____ Data for the task

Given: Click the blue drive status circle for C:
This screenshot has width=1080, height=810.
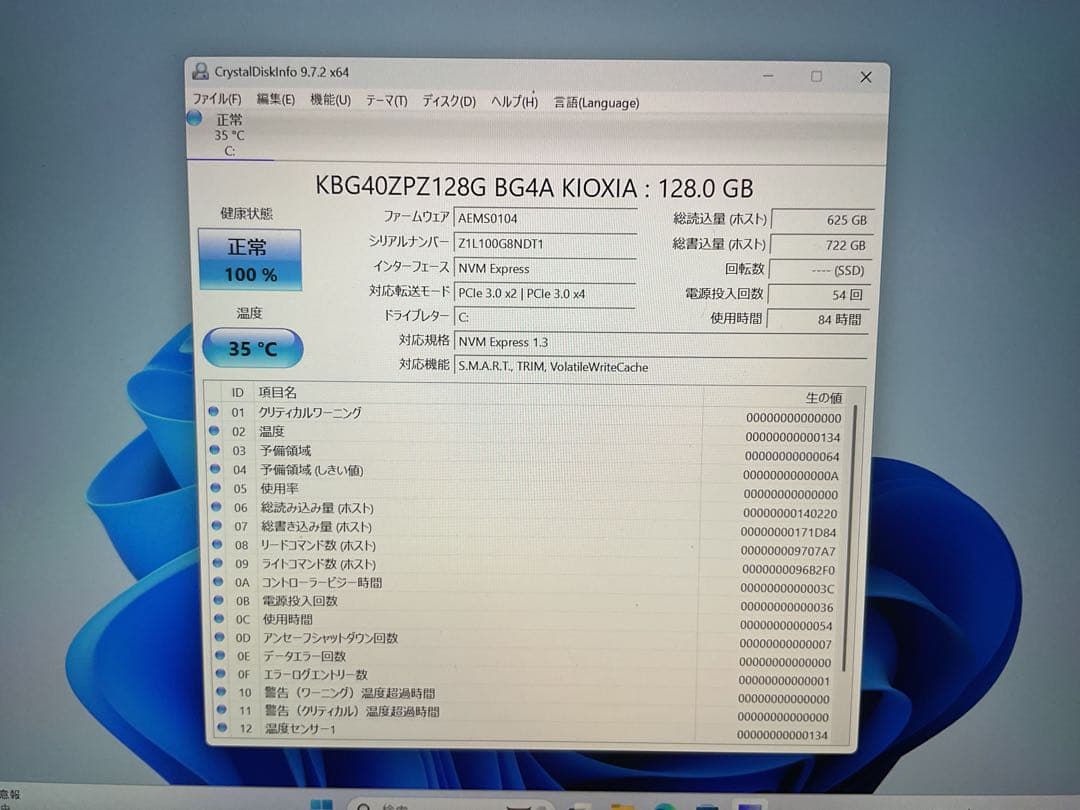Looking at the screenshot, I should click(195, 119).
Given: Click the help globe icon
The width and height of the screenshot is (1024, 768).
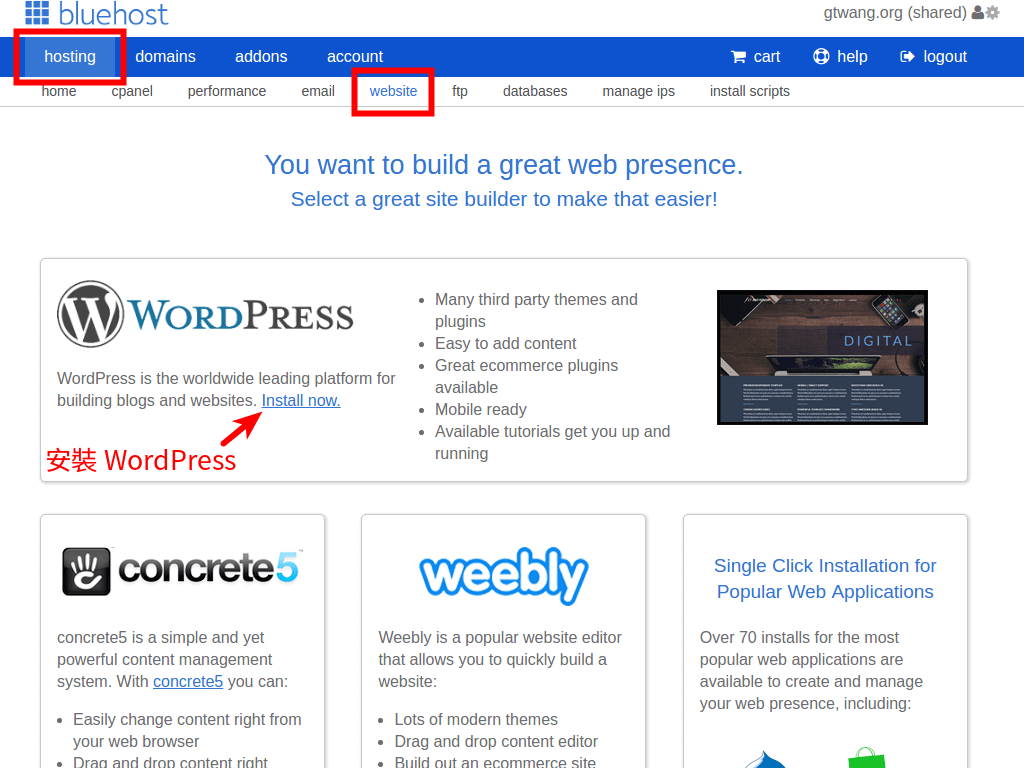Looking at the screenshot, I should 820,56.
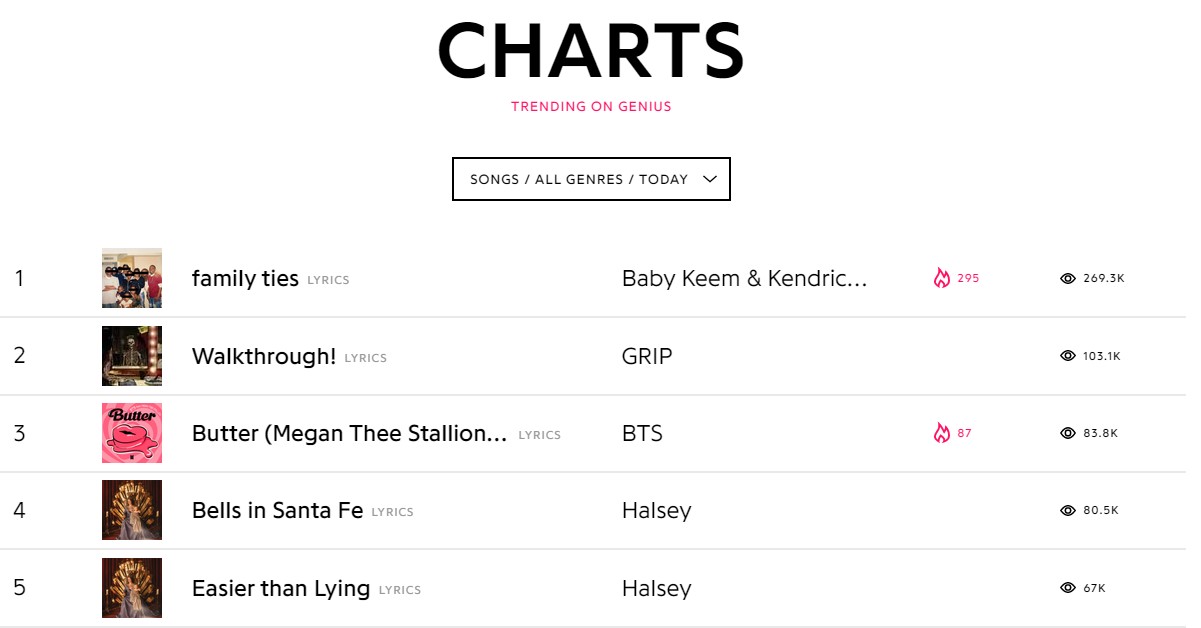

________

__Exercise prompt__. Within the material above, find every line containing the word "Given" and copy it.

__Exercise response__.
Given: Click the blue drive status circle for C:
Given: Click the help globe icon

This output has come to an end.